Greetings. We forgot to mention in Fugs & Pieces on Friday that we will not be posting normally as we do today, as this is the day the U.S. Federal Juventus is celebrating the holiday – which was only made official last year. In the picture above, the blue and red banner – shown here flying in the California state capital of Sacramento – is the Juntinth flag.

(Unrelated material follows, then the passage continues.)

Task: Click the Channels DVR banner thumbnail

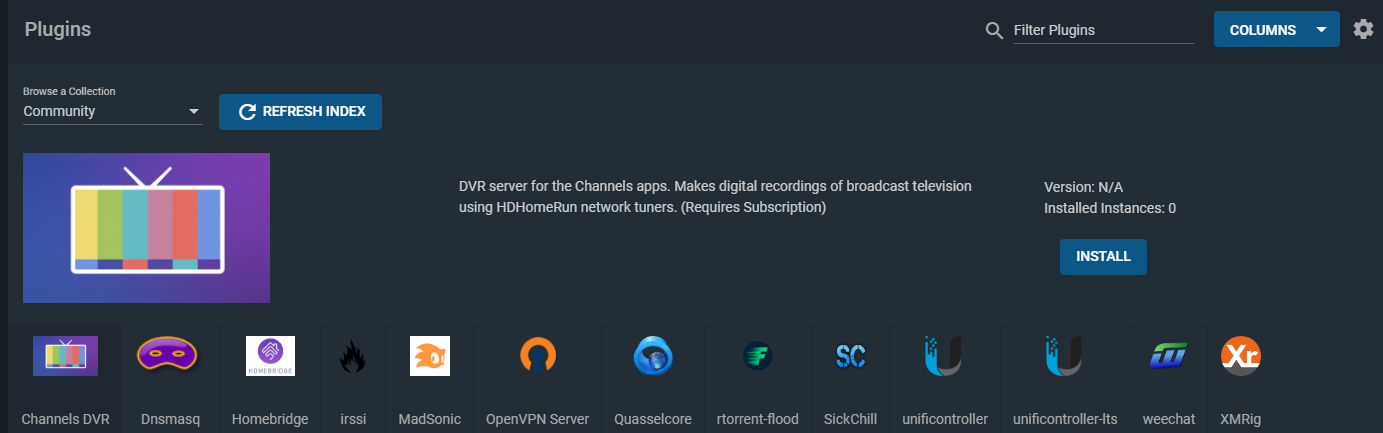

If you weren’t in the US, you probably wouldn’t know about Juntinth – and sadly, even if you Is In the United States, that may be true (or you may have heard of it recently). Part of the problem is how selective and inconsistent the teaching of history is; To use myself as an example, none of the academies I attended – and I include the college where I was an American Studies major and took specific classes for this period – even mentioned the word “Juntinth”, we are told very little about it. I feel embarrassed about it, on their behalf and on my own. Simply put, Juntinth’s honor was on June 19, 1865, the date on which the enslaved black people of Texas learned that they were free … two and a half years after the emancipation declaration took effect. Although not all states received the news at the same time, over the years black Americans have rallied around Juventus as a sort of second Independence Day, marking the first such celebration in 1866. Unfortunately recently everyone else has come to understand its significance.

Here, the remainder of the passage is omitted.